- _THE REQUEST_
Reproduce each of the records below verbatim, keeping every line in its original order.

- _DATA SECTION_
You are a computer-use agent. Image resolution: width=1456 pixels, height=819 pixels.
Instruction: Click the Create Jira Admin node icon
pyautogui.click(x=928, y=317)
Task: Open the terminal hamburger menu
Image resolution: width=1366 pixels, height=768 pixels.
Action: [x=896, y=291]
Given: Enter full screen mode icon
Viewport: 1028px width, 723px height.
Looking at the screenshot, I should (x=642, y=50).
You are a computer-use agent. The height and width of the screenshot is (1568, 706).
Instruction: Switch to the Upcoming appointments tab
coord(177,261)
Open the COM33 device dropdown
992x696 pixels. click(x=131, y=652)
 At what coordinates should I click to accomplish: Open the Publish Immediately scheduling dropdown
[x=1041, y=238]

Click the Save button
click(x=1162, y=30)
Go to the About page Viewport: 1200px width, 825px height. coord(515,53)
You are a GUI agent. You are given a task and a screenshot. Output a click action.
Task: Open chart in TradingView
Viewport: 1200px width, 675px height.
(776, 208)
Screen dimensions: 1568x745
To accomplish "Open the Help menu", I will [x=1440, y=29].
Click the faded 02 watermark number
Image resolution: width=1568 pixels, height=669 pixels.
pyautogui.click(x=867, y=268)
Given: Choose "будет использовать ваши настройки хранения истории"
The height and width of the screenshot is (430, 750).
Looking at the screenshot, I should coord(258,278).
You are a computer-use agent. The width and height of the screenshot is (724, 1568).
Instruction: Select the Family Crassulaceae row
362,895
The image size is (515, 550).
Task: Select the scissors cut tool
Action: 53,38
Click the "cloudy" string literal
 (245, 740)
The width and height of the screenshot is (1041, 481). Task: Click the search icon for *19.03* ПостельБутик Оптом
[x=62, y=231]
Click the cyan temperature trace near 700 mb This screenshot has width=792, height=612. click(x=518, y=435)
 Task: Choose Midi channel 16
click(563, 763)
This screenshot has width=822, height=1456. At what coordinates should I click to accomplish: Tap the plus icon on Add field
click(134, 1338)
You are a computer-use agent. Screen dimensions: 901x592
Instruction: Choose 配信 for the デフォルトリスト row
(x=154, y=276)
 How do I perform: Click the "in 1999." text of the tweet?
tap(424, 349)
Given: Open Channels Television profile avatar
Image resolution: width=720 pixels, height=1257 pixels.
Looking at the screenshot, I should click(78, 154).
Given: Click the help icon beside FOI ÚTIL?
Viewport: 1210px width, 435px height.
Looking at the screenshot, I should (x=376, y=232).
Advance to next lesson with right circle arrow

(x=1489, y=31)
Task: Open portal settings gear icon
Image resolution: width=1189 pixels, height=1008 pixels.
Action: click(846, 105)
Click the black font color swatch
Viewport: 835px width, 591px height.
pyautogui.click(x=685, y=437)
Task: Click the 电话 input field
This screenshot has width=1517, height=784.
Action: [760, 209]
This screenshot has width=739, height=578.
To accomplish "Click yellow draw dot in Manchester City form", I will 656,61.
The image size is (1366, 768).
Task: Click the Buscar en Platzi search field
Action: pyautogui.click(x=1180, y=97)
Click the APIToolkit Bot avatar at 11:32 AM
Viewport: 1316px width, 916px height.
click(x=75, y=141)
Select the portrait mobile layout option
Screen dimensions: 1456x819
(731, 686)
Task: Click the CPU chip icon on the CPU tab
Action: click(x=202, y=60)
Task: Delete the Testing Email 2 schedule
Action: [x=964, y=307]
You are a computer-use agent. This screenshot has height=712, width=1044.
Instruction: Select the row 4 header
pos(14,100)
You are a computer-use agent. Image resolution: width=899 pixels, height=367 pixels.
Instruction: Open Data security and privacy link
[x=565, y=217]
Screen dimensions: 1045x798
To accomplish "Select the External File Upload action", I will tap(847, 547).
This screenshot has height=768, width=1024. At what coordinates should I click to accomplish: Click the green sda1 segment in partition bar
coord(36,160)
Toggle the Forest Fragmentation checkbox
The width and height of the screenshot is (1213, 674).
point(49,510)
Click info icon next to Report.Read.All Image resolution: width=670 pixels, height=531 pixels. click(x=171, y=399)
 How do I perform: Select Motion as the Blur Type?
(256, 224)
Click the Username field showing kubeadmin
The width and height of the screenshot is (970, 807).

- _RESULT_
You are a computer-use agent. Image resolution: width=1456 pixels, height=819 pixels.
Instruction: Click the Create Jira Admin node icon
pyautogui.click(x=928, y=317)
Task: Open the terminal hamburger menu
Image resolution: width=1366 pixels, height=768 pixels.
Action: [x=896, y=291]
Given: Enter full screen mode icon
Viewport: 1028px width, 723px height.
Looking at the screenshot, I should (x=642, y=50).
You are a computer-use agent. The height and width of the screenshot is (1568, 706).
Instruction: Switch to the Upcoming appointments tab
coord(177,261)
Open the COM33 device dropdown
992x696 pixels. click(x=131, y=652)
 At what coordinates should I click to accomplish: Open the Publish Immediately scheduling dropdown
[x=1041, y=238]

Click the Save button
click(x=1162, y=30)
Go to the About page Viewport: 1200px width, 825px height. coord(515,53)
You are a GUI agent. You are given a task and a screenshot. Output a click action.
Task: Open chart in TradingView
Viewport: 1200px width, 675px height.
(776, 208)
Screen dimensions: 1568x745
To accomplish "Open the Help menu", I will [x=1440, y=29].
Click the faded 02 watermark number
Image resolution: width=1568 pixels, height=669 pixels.
pyautogui.click(x=867, y=268)
Given: Choose "будет использовать ваши настройки хранения истории"
The height and width of the screenshot is (430, 750).
Looking at the screenshot, I should coord(258,278).
You are a computer-use agent. The width and height of the screenshot is (724, 1568).
Instruction: Select the Family Crassulaceae row
362,895
The image size is (515, 550).
Task: Select the scissors cut tool
Action: 53,38
Click the "cloudy" string literal
 (245, 740)
The width and height of the screenshot is (1041, 481). Task: Click the search icon for *19.03* ПостельБутик Оптом
[x=62, y=231]
Click the cyan temperature trace near 700 mb This screenshot has width=792, height=612. click(x=518, y=435)
 Task: Choose Midi channel 16
click(563, 763)
This screenshot has width=822, height=1456. At what coordinates should I click to accomplish: Tap the plus icon on Add field
click(134, 1338)
You are a computer-use agent. Screen dimensions: 901x592
Instruction: Choose 配信 for the デフォルトリスト row
(x=154, y=276)
 How do I perform: Click the "in 1999." text of the tweet?
tap(424, 349)
Given: Open Channels Television profile avatar
Image resolution: width=720 pixels, height=1257 pixels.
Looking at the screenshot, I should click(78, 154).
Given: Click the help icon beside FOI ÚTIL?
Viewport: 1210px width, 435px height.
Looking at the screenshot, I should (x=376, y=232).
Advance to next lesson with right circle arrow

(x=1489, y=31)
Task: Open portal settings gear icon
Image resolution: width=1189 pixels, height=1008 pixels.
Action: click(846, 105)
Click the black font color swatch
Viewport: 835px width, 591px height.
pyautogui.click(x=685, y=437)
Task: Click the 电话 input field
This screenshot has width=1517, height=784.
Action: [760, 209]
This screenshot has width=739, height=578.
To accomplish "Click yellow draw dot in Manchester City form", I will 656,61.
The image size is (1366, 768).
Task: Click the Buscar en Platzi search field
Action: pyautogui.click(x=1180, y=97)
Click the APIToolkit Bot avatar at 11:32 AM
Viewport: 1316px width, 916px height.
click(x=75, y=141)
Select the portrait mobile layout option
Screen dimensions: 1456x819
(731, 686)
Task: Click the CPU chip icon on the CPU tab
Action: click(x=202, y=60)
Task: Delete the Testing Email 2 schedule
Action: [x=964, y=307]
You are a computer-use agent. This screenshot has height=712, width=1044.
Instruction: Select the row 4 header
pos(14,100)
You are a computer-use agent. Image resolution: width=899 pixels, height=367 pixels.
Instruction: Open Data security and privacy link
[x=565, y=217]
Screen dimensions: 1045x798
To accomplish "Select the External File Upload action", I will tap(847, 547).
This screenshot has height=768, width=1024. At what coordinates should I click to accomplish: Click the green sda1 segment in partition bar
coord(36,160)
Toggle the Forest Fragmentation checkbox
The width and height of the screenshot is (1213, 674).
point(49,510)
Click info icon next to Report.Read.All Image resolution: width=670 pixels, height=531 pixels. click(x=171, y=399)
 How do I perform: Select Motion as the Blur Type?
(256, 224)
Click the Username field showing kubeadmin
The width and height of the screenshot is (970, 807).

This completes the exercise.